Data records »
- Opening Delimiter -

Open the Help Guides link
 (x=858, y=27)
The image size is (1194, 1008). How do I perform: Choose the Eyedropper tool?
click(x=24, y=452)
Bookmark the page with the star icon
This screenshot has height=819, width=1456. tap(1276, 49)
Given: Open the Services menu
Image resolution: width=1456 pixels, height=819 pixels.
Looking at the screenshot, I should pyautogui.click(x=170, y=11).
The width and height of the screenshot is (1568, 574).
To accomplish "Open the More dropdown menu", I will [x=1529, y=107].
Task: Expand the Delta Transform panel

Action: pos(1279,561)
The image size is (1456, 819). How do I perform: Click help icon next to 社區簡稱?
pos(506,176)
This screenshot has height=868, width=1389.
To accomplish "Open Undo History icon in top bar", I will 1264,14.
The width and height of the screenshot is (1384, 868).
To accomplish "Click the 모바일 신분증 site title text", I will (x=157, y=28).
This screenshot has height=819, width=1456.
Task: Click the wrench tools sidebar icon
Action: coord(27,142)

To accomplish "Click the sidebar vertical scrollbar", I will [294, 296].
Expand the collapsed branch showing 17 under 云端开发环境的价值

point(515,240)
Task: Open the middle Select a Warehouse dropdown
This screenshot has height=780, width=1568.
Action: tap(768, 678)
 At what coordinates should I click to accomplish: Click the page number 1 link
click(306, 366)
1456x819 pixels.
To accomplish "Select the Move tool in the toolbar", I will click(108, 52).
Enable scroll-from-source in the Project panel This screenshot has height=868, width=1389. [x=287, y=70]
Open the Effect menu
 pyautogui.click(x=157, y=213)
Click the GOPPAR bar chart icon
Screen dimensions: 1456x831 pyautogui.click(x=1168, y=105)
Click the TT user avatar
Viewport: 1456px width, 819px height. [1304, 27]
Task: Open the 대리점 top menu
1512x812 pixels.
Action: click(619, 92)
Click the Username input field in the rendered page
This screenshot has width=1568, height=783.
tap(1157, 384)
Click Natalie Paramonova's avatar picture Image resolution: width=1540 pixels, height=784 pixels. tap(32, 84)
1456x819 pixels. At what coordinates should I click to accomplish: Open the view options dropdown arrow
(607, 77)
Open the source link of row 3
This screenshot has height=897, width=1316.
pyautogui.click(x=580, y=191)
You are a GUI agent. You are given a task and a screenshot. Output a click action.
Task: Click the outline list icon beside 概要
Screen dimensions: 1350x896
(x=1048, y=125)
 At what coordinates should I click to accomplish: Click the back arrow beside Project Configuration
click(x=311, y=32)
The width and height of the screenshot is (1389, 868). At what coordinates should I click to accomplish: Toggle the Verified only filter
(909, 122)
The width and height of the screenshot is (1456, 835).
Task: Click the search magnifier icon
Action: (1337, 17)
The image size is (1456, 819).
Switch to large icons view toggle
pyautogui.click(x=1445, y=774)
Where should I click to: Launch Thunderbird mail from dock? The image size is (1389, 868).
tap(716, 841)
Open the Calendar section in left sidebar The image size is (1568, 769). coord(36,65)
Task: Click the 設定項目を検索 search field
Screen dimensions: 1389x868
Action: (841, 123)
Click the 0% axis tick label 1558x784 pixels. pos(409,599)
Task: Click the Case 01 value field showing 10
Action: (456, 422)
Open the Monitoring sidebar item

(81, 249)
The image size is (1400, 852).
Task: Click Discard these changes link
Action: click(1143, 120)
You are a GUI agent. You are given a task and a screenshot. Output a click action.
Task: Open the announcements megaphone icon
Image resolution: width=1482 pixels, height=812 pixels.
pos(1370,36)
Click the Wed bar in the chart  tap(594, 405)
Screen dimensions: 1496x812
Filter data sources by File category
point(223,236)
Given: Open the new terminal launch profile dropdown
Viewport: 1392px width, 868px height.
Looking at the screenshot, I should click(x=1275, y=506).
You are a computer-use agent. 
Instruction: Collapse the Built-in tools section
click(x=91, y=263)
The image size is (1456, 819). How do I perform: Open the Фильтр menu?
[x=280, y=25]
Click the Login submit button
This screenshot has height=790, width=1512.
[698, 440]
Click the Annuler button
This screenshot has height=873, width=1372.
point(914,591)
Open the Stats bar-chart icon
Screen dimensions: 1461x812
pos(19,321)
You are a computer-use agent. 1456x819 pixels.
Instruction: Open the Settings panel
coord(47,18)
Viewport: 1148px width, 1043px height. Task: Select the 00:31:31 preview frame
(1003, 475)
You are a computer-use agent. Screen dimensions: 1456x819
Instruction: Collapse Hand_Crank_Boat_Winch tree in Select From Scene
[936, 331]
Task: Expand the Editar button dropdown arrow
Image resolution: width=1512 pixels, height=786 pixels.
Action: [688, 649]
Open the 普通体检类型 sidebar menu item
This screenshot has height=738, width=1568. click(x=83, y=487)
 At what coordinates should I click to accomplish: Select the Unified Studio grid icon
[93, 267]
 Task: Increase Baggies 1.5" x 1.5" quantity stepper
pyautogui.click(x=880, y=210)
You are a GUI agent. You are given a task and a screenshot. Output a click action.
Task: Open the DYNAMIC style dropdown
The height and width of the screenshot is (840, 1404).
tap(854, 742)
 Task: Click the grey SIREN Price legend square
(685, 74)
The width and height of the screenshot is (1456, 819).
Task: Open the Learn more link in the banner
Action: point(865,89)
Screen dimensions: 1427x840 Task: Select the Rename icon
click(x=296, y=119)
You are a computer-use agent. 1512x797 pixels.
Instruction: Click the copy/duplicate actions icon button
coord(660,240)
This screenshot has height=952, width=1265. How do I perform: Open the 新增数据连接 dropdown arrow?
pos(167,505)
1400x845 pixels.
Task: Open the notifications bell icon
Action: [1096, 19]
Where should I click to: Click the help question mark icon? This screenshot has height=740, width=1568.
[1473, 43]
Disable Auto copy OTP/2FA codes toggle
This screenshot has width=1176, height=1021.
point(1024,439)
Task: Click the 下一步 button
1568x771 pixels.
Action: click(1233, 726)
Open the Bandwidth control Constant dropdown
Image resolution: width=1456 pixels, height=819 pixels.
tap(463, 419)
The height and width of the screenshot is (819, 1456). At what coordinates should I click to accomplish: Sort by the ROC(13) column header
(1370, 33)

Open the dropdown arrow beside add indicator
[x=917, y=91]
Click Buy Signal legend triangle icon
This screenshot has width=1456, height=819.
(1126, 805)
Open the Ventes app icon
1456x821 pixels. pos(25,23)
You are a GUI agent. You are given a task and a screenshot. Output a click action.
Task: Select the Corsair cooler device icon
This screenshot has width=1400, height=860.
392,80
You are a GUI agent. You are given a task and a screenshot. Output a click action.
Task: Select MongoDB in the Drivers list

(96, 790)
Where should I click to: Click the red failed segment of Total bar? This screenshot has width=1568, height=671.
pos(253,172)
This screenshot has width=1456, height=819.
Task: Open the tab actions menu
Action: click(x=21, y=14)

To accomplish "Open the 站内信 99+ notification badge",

- Closing Delimiter -

Action item » The full listing above should be returned exactly as supplied.

Output »
Open the Help Guides link
 (x=858, y=27)
The image size is (1194, 1008). How do I perform: Choose the Eyedropper tool?
click(x=24, y=452)
Bookmark the page with the star icon
This screenshot has height=819, width=1456. tap(1276, 49)
Given: Open the Services menu
Image resolution: width=1456 pixels, height=819 pixels.
Looking at the screenshot, I should pyautogui.click(x=170, y=11).
The width and height of the screenshot is (1568, 574).
To accomplish "Open the More dropdown menu", I will [x=1529, y=107].
Task: Expand the Delta Transform panel

Action: pos(1279,561)
The image size is (1456, 819). How do I perform: Click help icon next to 社區簡稱?
pos(506,176)
This screenshot has height=868, width=1389.
To accomplish "Open Undo History icon in top bar", I will 1264,14.
The width and height of the screenshot is (1384, 868).
To accomplish "Click the 모바일 신분증 site title text", I will (x=157, y=28).
This screenshot has height=819, width=1456.
Task: Click the wrench tools sidebar icon
Action: coord(27,142)

To accomplish "Click the sidebar vertical scrollbar", I will [294, 296].
Expand the collapsed branch showing 17 under 云端开发环境的价值

point(515,240)
Task: Open the middle Select a Warehouse dropdown
This screenshot has height=780, width=1568.
Action: tap(768, 678)
 At what coordinates should I click to accomplish: Click the page number 1 link
click(306, 366)
1456x819 pixels.
To accomplish "Select the Move tool in the toolbar", I will click(108, 52).
Enable scroll-from-source in the Project panel This screenshot has height=868, width=1389. [x=287, y=70]
Open the Effect menu
 pyautogui.click(x=157, y=213)
Click the GOPPAR bar chart icon
Screen dimensions: 1456x831 pyautogui.click(x=1168, y=105)
Click the TT user avatar
Viewport: 1456px width, 819px height. [1304, 27]
Task: Open the 대리점 top menu
1512x812 pixels.
Action: click(619, 92)
Click the Username input field in the rendered page
This screenshot has width=1568, height=783.
tap(1157, 384)
Click Natalie Paramonova's avatar picture Image resolution: width=1540 pixels, height=784 pixels. tap(32, 84)
1456x819 pixels. At what coordinates should I click to accomplish: Open the view options dropdown arrow
(607, 77)
Open the source link of row 3
This screenshot has height=897, width=1316.
pyautogui.click(x=580, y=191)
You are a GUI agent. You are given a task and a screenshot. Output a click action.
Task: Click the outline list icon beside 概要
Screen dimensions: 1350x896
(x=1048, y=125)
 At what coordinates should I click to accomplish: Click the back arrow beside Project Configuration
click(x=311, y=32)
The width and height of the screenshot is (1389, 868). At what coordinates should I click to accomplish: Toggle the Verified only filter
(909, 122)
The width and height of the screenshot is (1456, 835).
Task: Click the search magnifier icon
Action: (1337, 17)
The image size is (1456, 819).
Switch to large icons view toggle
pyautogui.click(x=1445, y=774)
Where should I click to: Launch Thunderbird mail from dock? The image size is (1389, 868).
tap(716, 841)
Open the Calendar section in left sidebar The image size is (1568, 769). coord(36,65)
Task: Click the 設定項目を検索 search field
Screen dimensions: 1389x868
Action: (841, 123)
Click the 0% axis tick label 1558x784 pixels. pos(409,599)
Task: Click the Case 01 value field showing 10
Action: (456, 422)
Open the Monitoring sidebar item

(81, 249)
The image size is (1400, 852).
Task: Click Discard these changes link
Action: click(1143, 120)
You are a GUI agent. You are given a task and a screenshot. Output a click action.
Task: Open the announcements megaphone icon
Image resolution: width=1482 pixels, height=812 pixels.
pos(1370,36)
Click the Wed bar in the chart  tap(594, 405)
Screen dimensions: 1496x812
Filter data sources by File category
point(223,236)
Given: Open the new terminal launch profile dropdown
Viewport: 1392px width, 868px height.
Looking at the screenshot, I should click(x=1275, y=506).
You are a computer-use agent. 
Instruction: Collapse the Built-in tools section
click(x=91, y=263)
The image size is (1456, 819). How do I perform: Open the Фильтр menu?
[x=280, y=25]
Click the Login submit button
This screenshot has height=790, width=1512.
[698, 440]
Click the Annuler button
This screenshot has height=873, width=1372.
point(914,591)
Open the Stats bar-chart icon
Screen dimensions: 1461x812
pos(19,321)
You are a computer-use agent. 1456x819 pixels.
Instruction: Open the Settings panel
coord(47,18)
Viewport: 1148px width, 1043px height. Task: Select the 00:31:31 preview frame
(1003, 475)
You are a computer-use agent. Screen dimensions: 1456x819
Instruction: Collapse Hand_Crank_Boat_Winch tree in Select From Scene
[936, 331]
Task: Expand the Editar button dropdown arrow
Image resolution: width=1512 pixels, height=786 pixels.
Action: [688, 649]
Open the 普通体检类型 sidebar menu item
This screenshot has height=738, width=1568. click(x=83, y=487)
 At what coordinates should I click to accomplish: Select the Unified Studio grid icon
[93, 267]
 Task: Increase Baggies 1.5" x 1.5" quantity stepper
pyautogui.click(x=880, y=210)
You are a GUI agent. You are given a task and a screenshot. Output a click action.
Task: Open the DYNAMIC style dropdown
The height and width of the screenshot is (840, 1404).
tap(854, 742)
 Task: Click the grey SIREN Price legend square
(685, 74)
The width and height of the screenshot is (1456, 819).
Task: Open the Learn more link in the banner
Action: point(865,89)
Screen dimensions: 1427x840 Task: Select the Rename icon
click(x=296, y=119)
You are a computer-use agent. 1512x797 pixels.
Instruction: Click the copy/duplicate actions icon button
coord(660,240)
This screenshot has height=952, width=1265. How do I perform: Open the 新增数据连接 dropdown arrow?
pos(167,505)
1400x845 pixels.
Task: Open the notifications bell icon
Action: [1096, 19]
Where should I click to: Click the help question mark icon? This screenshot has height=740, width=1568.
[1473, 43]
Disable Auto copy OTP/2FA codes toggle
This screenshot has width=1176, height=1021.
point(1024,439)
Task: Click the 下一步 button
1568x771 pixels.
Action: click(1233, 726)
Open the Bandwidth control Constant dropdown
Image resolution: width=1456 pixels, height=819 pixels.
tap(463, 419)
The height and width of the screenshot is (819, 1456). At what coordinates should I click to accomplish: Sort by the ROC(13) column header
(1370, 33)

Open the dropdown arrow beside add indicator
[x=917, y=91]
Click Buy Signal legend triangle icon
This screenshot has width=1456, height=819.
(1126, 805)
Open the Ventes app icon
1456x821 pixels. pos(25,23)
You are a GUI agent. You are given a task and a screenshot. Output a click action.
Task: Select the Corsair cooler device icon
This screenshot has width=1400, height=860.
392,80
You are a GUI agent. You are given a task and a screenshot. Output a click action.
Task: Select MongoDB in the Drivers list

(96, 790)
Where should I click to: Click the red failed segment of Total bar? This screenshot has width=1568, height=671.
pos(253,172)
This screenshot has width=1456, height=819.
Task: Open the tab actions menu
Action: click(x=21, y=14)

To accomplish "Open the 站内信 99+ notification badge",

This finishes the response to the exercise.